= WHAT YOU NEED TO DO =
Please give back only the lines below from the one containing "How do I perform: Click the Compartilhar" to the one containing "Click the step", each repeated word for word, both ends included.

= Records excerpted from a collection =
-------

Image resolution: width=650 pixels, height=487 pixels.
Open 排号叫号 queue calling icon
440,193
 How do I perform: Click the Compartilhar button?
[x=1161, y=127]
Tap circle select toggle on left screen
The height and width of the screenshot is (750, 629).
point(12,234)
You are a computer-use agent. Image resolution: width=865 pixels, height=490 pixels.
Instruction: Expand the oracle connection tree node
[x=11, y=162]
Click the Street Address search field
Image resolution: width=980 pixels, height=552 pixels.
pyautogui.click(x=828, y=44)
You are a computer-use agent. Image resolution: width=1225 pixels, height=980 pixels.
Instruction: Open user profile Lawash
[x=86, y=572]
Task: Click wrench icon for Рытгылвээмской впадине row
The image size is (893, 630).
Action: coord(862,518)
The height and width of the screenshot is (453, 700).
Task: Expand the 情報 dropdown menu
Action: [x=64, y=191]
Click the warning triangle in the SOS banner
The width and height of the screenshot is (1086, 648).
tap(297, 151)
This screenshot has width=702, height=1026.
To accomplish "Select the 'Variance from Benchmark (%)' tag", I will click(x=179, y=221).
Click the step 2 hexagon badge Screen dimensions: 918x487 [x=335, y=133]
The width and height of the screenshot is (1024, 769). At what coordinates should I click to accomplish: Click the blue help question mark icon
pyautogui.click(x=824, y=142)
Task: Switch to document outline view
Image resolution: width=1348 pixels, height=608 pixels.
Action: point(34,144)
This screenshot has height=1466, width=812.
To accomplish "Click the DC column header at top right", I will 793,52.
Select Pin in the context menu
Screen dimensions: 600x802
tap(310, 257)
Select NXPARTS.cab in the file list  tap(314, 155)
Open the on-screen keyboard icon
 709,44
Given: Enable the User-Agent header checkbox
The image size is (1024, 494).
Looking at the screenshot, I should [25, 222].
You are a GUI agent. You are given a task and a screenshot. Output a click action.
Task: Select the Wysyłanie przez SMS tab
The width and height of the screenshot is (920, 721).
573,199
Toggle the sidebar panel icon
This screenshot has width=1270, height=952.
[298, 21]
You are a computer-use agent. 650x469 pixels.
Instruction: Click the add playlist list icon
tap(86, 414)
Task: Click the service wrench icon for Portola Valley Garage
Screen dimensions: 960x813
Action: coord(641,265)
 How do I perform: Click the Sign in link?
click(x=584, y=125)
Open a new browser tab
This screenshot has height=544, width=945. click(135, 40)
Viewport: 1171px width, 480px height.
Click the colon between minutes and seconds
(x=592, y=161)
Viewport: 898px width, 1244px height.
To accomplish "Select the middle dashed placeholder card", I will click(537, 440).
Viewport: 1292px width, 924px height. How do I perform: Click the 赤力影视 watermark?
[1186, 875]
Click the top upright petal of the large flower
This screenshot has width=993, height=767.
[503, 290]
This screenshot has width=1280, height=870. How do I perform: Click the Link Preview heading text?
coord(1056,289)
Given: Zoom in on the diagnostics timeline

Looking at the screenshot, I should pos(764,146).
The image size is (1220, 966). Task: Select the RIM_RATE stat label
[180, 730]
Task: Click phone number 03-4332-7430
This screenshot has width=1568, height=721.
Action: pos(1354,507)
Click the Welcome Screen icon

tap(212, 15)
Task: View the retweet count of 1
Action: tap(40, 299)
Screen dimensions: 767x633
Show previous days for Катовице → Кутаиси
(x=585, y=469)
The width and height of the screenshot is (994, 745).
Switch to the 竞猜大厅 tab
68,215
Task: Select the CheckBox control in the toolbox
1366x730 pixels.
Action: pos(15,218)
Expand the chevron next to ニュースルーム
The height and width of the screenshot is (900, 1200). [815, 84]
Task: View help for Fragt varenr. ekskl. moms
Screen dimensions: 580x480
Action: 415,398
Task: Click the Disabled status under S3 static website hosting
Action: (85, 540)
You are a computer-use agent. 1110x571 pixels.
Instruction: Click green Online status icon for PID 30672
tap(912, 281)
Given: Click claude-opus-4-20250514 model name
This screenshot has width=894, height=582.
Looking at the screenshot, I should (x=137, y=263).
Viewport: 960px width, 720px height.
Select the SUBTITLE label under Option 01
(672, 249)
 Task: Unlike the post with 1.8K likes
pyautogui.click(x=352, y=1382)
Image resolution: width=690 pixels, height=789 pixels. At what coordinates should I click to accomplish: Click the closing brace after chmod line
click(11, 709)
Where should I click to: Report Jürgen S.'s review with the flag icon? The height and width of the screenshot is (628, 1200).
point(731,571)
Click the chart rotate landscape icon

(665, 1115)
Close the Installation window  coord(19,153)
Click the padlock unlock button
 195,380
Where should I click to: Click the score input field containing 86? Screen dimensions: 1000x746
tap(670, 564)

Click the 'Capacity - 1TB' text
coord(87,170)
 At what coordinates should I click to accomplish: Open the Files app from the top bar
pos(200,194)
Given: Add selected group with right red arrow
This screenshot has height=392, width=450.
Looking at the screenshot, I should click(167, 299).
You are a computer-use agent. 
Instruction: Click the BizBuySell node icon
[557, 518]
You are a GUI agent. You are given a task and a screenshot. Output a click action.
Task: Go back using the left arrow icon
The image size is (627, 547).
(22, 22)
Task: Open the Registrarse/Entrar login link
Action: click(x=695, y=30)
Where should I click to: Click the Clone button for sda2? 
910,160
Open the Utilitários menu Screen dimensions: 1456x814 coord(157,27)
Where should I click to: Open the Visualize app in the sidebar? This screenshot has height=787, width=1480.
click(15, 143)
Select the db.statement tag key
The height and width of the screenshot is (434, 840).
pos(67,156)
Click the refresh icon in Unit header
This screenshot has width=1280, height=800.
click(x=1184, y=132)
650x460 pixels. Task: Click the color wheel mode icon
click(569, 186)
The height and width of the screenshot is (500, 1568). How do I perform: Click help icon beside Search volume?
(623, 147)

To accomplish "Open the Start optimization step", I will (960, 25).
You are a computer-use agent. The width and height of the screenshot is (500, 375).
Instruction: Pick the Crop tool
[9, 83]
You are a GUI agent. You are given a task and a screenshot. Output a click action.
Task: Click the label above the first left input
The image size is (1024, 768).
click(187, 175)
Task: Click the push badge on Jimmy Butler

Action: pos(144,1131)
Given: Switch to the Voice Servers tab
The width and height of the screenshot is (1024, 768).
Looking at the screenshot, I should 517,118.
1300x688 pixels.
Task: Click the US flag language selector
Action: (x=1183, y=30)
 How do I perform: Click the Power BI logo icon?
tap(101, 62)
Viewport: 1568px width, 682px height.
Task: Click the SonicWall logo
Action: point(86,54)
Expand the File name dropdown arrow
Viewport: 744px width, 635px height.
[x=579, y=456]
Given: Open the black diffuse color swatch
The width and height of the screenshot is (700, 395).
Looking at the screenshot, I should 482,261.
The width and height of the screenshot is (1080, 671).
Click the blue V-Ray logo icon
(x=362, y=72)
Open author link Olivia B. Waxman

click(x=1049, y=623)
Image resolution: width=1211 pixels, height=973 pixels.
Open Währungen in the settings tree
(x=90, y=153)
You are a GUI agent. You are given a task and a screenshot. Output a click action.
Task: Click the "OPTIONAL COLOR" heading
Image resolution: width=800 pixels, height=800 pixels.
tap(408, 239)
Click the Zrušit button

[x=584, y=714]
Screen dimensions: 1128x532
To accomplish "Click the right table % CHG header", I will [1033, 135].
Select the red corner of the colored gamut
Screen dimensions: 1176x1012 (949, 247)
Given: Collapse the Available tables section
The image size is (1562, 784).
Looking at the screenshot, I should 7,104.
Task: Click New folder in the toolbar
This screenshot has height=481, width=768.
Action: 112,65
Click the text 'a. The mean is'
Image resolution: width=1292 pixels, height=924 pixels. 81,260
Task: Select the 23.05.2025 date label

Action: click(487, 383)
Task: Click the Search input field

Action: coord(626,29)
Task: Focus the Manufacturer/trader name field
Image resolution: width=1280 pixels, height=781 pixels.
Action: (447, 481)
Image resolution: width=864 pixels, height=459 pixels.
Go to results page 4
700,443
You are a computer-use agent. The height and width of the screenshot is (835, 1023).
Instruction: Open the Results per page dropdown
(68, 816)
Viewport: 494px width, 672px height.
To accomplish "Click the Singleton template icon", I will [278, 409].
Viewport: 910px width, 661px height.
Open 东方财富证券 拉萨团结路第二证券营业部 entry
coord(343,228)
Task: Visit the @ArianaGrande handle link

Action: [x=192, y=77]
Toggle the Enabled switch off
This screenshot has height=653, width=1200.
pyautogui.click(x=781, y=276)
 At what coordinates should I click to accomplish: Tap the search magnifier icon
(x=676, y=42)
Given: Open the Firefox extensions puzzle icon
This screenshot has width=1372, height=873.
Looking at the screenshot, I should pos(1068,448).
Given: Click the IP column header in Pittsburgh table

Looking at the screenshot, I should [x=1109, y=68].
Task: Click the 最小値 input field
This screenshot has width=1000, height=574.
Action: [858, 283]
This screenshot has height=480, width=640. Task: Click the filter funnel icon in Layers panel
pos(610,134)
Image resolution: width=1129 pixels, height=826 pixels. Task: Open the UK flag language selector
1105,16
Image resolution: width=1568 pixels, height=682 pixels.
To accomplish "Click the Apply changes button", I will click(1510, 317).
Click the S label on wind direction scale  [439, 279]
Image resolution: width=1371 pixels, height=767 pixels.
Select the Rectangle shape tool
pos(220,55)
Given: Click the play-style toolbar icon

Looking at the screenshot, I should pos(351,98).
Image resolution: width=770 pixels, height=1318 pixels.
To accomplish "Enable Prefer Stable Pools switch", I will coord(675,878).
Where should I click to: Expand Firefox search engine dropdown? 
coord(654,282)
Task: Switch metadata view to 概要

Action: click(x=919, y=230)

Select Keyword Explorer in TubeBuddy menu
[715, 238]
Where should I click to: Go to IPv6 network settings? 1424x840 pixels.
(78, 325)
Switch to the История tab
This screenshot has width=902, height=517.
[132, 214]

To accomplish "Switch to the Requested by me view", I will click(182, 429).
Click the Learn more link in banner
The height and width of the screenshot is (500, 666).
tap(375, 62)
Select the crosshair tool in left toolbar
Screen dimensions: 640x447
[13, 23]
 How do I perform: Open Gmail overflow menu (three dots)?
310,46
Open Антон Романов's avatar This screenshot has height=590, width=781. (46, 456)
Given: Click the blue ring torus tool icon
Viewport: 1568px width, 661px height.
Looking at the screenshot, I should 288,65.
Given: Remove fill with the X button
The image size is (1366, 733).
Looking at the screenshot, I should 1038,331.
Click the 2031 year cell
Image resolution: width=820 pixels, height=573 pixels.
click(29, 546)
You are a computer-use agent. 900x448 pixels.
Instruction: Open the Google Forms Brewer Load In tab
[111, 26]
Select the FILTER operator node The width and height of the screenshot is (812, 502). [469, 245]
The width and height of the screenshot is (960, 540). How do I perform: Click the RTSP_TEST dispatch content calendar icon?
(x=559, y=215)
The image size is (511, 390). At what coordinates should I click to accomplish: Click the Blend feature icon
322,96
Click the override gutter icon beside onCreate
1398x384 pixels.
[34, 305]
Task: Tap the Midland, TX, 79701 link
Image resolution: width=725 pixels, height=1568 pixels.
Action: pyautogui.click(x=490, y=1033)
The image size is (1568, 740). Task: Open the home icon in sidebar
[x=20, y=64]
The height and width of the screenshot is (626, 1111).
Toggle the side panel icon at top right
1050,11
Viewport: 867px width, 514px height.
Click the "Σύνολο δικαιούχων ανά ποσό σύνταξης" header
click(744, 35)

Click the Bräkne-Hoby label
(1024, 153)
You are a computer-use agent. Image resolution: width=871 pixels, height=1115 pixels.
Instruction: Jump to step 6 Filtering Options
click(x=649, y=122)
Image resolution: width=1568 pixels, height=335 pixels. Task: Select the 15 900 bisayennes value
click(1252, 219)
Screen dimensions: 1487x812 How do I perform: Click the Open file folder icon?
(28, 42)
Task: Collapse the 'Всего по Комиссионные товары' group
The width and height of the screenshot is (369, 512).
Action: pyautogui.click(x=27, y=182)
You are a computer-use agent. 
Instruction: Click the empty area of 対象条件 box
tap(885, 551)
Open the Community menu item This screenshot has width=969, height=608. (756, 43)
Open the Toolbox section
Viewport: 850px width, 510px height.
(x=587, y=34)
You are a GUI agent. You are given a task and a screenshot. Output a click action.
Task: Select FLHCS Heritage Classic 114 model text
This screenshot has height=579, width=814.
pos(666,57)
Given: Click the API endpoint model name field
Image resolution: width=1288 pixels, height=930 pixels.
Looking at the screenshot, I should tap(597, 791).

-------

= TASK OUTPUT =
 How do I perform: Click the Compartilhar button?
[x=1161, y=127]
Tap circle select toggle on left screen
The height and width of the screenshot is (750, 629).
point(12,234)
You are a computer-use agent. Image resolution: width=865 pixels, height=490 pixels.
Instruction: Expand the oracle connection tree node
[x=11, y=162]
Click the Street Address search field
Image resolution: width=980 pixels, height=552 pixels.
pyautogui.click(x=828, y=44)
You are a computer-use agent. Image resolution: width=1225 pixels, height=980 pixels.
Instruction: Open user profile Lawash
[x=86, y=572]
Task: Click wrench icon for Рытгылвээмской впадине row
The image size is (893, 630).
Action: coord(862,518)
The height and width of the screenshot is (453, 700).
Task: Expand the 情報 dropdown menu
Action: [x=64, y=191]
Click the warning triangle in the SOS banner
The width and height of the screenshot is (1086, 648).
tap(297, 151)
This screenshot has width=702, height=1026.
To accomplish "Select the 'Variance from Benchmark (%)' tag", I will click(x=179, y=221).
Click the step 2 hexagon badge Screen dimensions: 918x487 [x=335, y=133]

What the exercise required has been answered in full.